Out of 33 entries, to get this far in the contest was already a huge success for all the teams. The finalists belonged to the International Business School of Sofia (Bulgaria), the University of Groningen (Netherlands), the University of Cape Town (South Africa), the University of Valencia (Spain) and the UMST of Khartoum (Sudan). Different cultures, different mother tongues, different habits, different environments, and different problems to face every single day, but one unique goal: to be the best in analysing and proposing improvements for document and information workflows management in their institutions.
With this task in mind, the students’ groups identified requirements in key administrative and service processes, and made well-defined proposals for solutions to bring clear and important improvements to their institutions. Some of their key findings have been summarised below:
- Task optimization and automation of routine tasks are essential activities that were identified as very important objectives by the finalists. You can read more about this in our whitepaper The future of User Interfaces.

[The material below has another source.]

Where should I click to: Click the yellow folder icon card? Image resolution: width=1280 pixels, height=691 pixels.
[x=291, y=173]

- Time is the finite resource that students want to protect for supporting a healthier life – for both themselves and for back office personnel. According to the National Salary Study (Dutch only) by Nyenrode university and career site Intermediair, the number of employees suffering from burn-out symptoms in the Netherlands increased significantly between 2015 and 2017, and other references confirm that academic students also suffer about burnout. This is having a negative impact on education (due to lower number of students completing their study at university), national healthcare systems (due to high costs for curing depression and related diseases in younger people) and also simply on society overall.
- Cognitive states of end users, even if not measured during their project preparation, represent one of the key elements assessed during the analyses developed by the students. A second key element is related to how innovation affects user experience.

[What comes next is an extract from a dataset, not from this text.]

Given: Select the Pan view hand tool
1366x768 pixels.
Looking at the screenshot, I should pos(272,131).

- The approach that the teams participating in the contest followed was technology-driven, with a clear focus on Artificial Intelligence, Machine Learning and Semantic Technologies.
Being a member of the jury and representing Konica Minolta Laboratory Europe, alongside my colleagues Alastair Creelman, e-learning specialist at Linnaeus University in Sweden, and Armin Alt, Managing Director and co-founder of performIT, was an honour and a privilege. The projects presented innovative and detailed concepts, making it exceptionally difficult for us to choose a winner.

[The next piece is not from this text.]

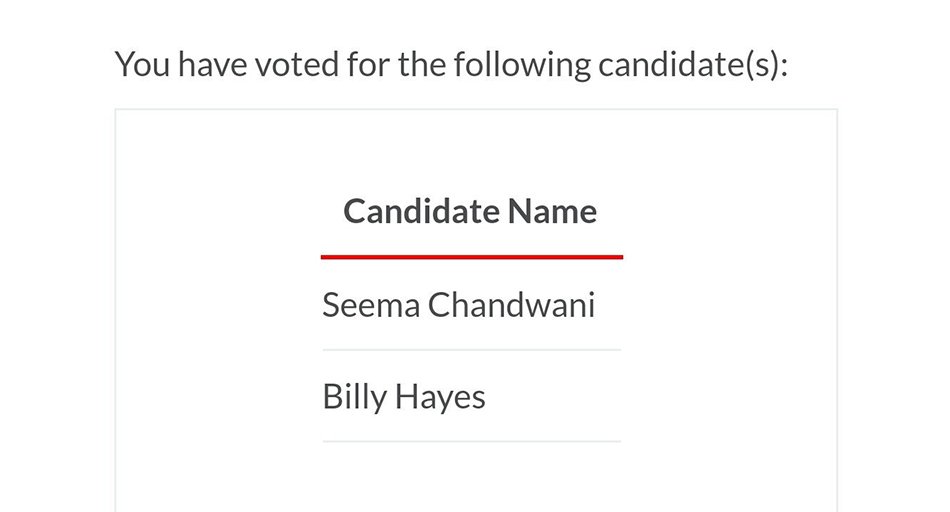Click the word Name in table header
The height and width of the screenshot is (512, 950).
coord(553,212)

The statement “Easy ya azeezi” (commonly used in Sudan to tell someone to relax or to take it slow, as in “Easy, my dear”) was not applicable for the jury at all, as all the students were anxiously waiting for our response. Yet we finally came to a decision, and as traditional for any awarding ceremony, the well known sentence “and the winner is…” ended with University of Medical Sciences and Technology of Khartoum (UMST) from Sudan! Congratulations team! Well deserved!
The winning team rejoiced for their success – and as part of their win, the four Sudanese students have been awarded with the opportunity to take part in the Web Summit, one of the world’s most important tech conferences, that will be held in Lisbon next November.